● **REQUIRED WORK**: Everything from the line holding "Click the RMS-Velocity" to the end of the listing below should be copied exactly, line for line, minus the pictures.

● **DATA FOR ANALYSIS**:
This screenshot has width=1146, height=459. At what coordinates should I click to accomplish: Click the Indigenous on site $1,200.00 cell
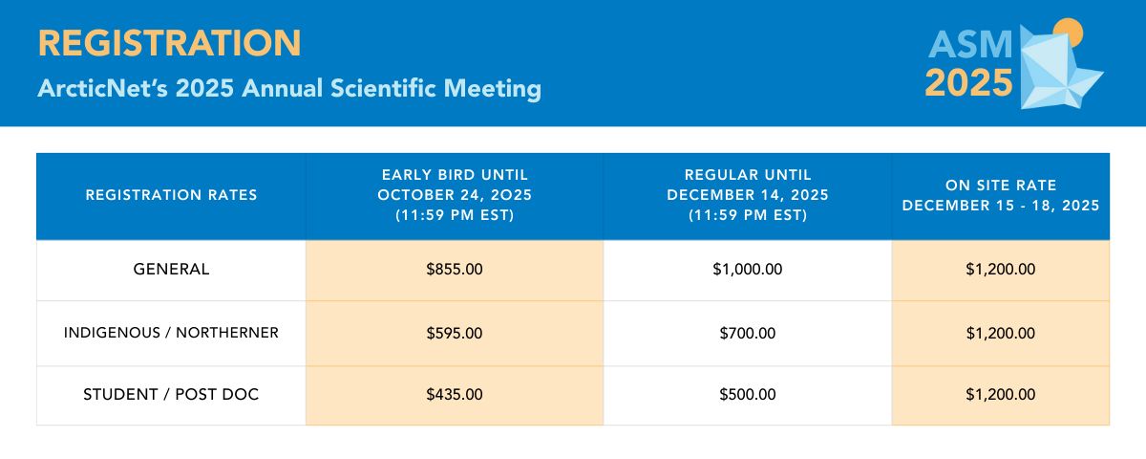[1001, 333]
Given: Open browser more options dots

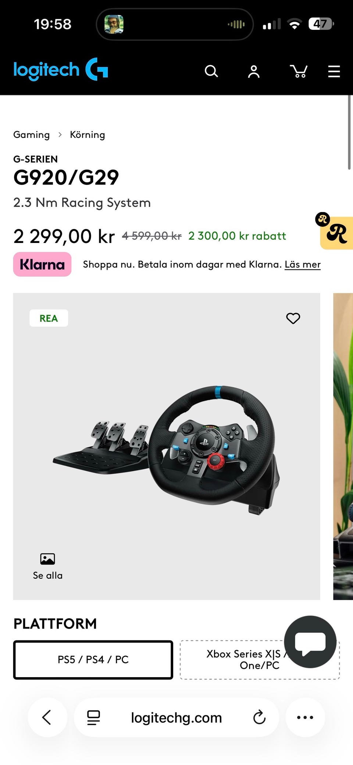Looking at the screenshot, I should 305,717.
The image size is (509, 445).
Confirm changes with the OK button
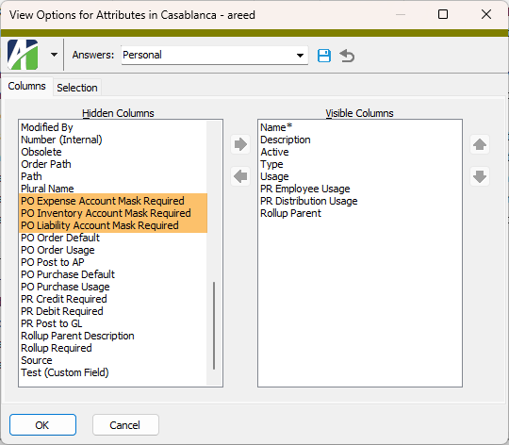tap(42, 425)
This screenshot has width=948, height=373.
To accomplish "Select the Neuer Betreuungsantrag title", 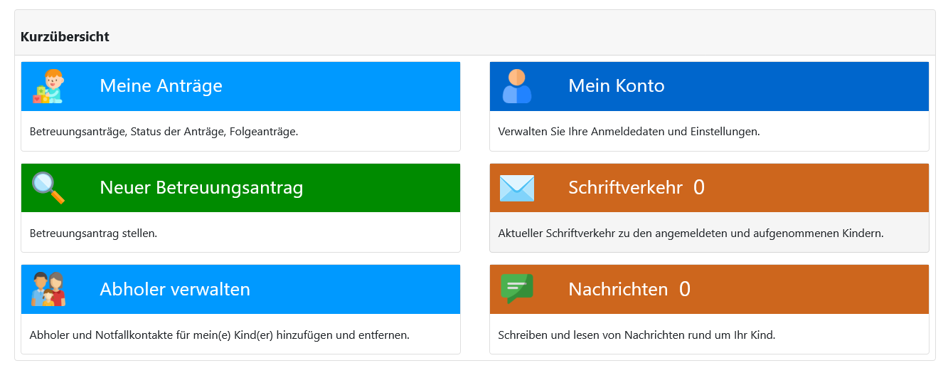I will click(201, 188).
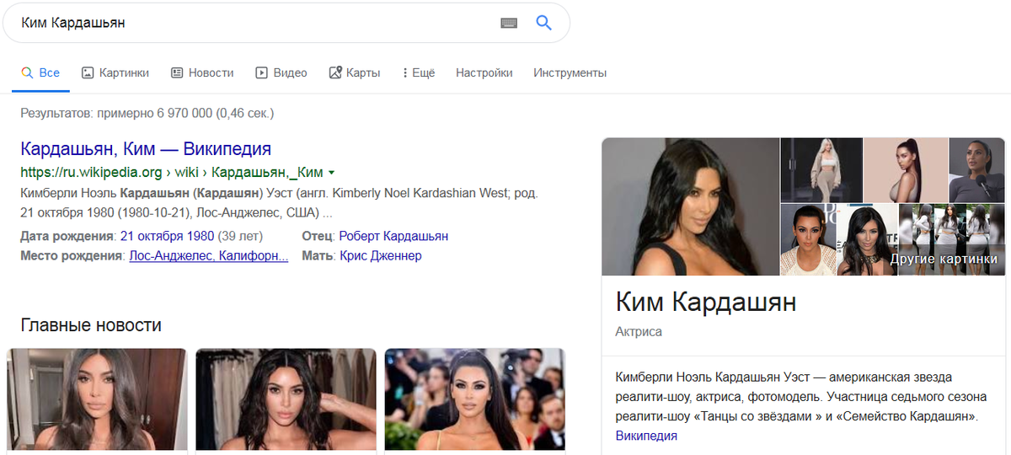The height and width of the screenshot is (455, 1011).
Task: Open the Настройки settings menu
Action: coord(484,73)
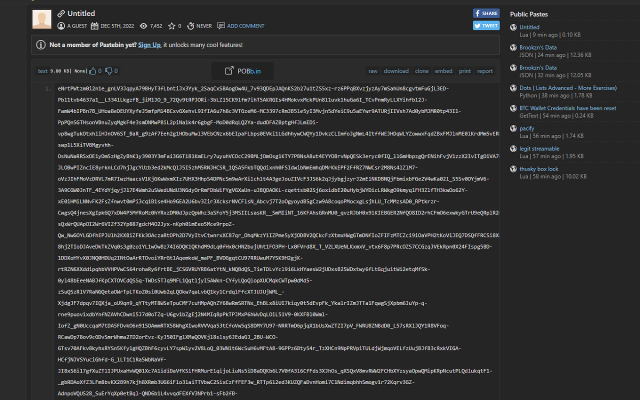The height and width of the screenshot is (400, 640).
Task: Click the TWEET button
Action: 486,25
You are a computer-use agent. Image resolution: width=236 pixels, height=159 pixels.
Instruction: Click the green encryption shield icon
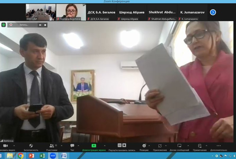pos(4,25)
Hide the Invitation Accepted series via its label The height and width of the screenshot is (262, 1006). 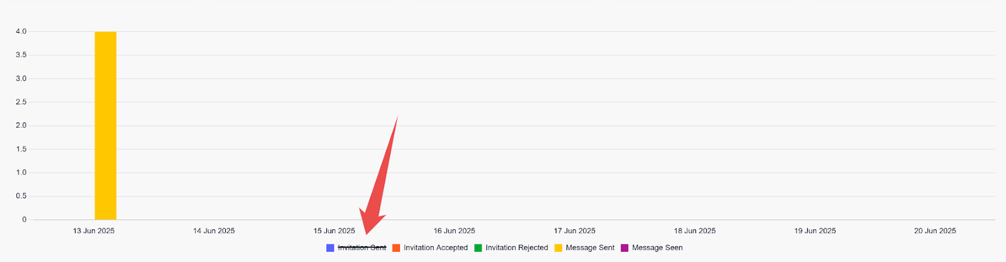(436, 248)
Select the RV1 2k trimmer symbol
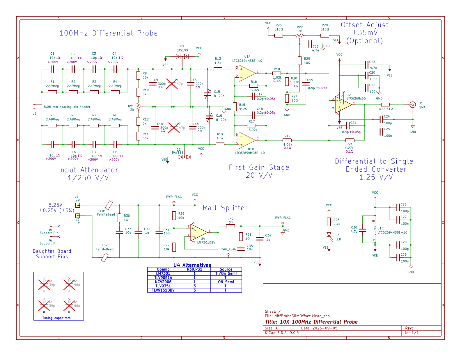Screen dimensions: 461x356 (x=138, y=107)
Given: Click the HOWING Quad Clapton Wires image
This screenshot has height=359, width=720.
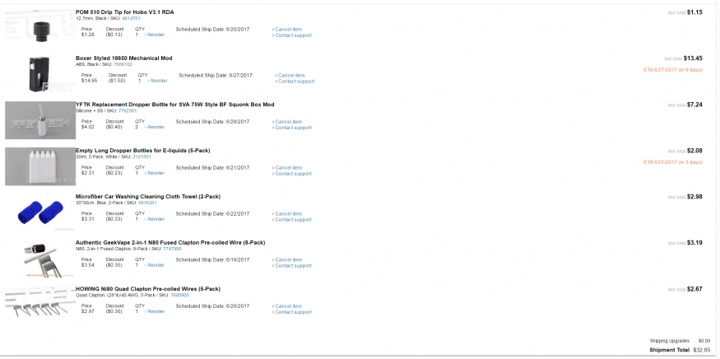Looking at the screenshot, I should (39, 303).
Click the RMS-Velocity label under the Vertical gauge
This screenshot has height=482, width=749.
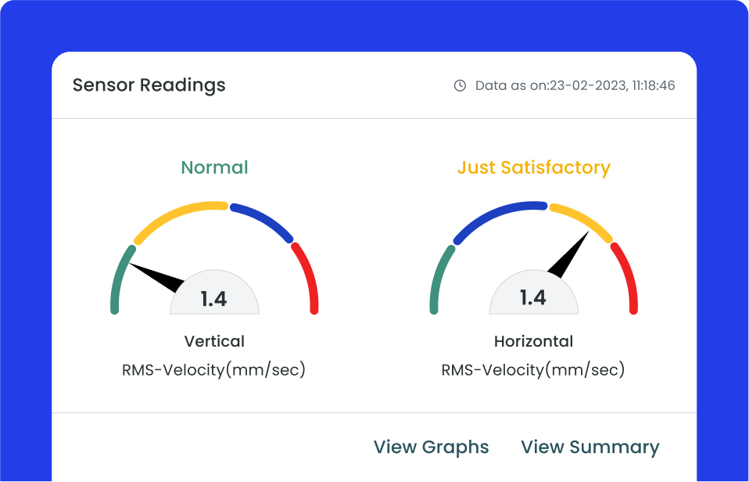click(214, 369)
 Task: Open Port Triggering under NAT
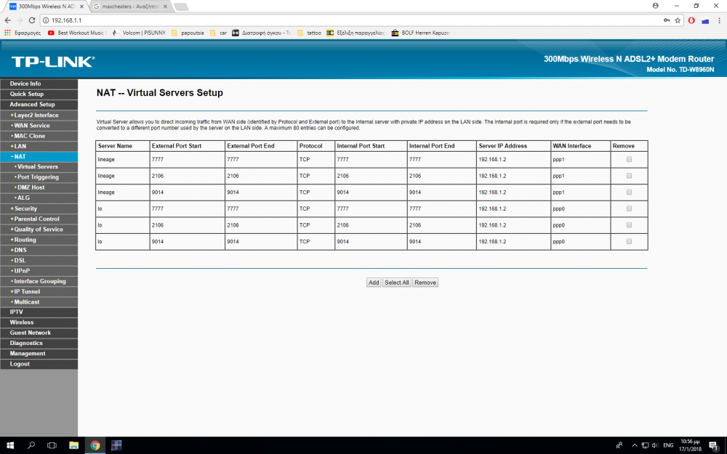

● **YOUR SOLUTION**:
Click the RMS-Velocity label under the Vertical gauge
This screenshot has height=482, width=749.
click(214, 369)
 Task: Open Port Triggering under NAT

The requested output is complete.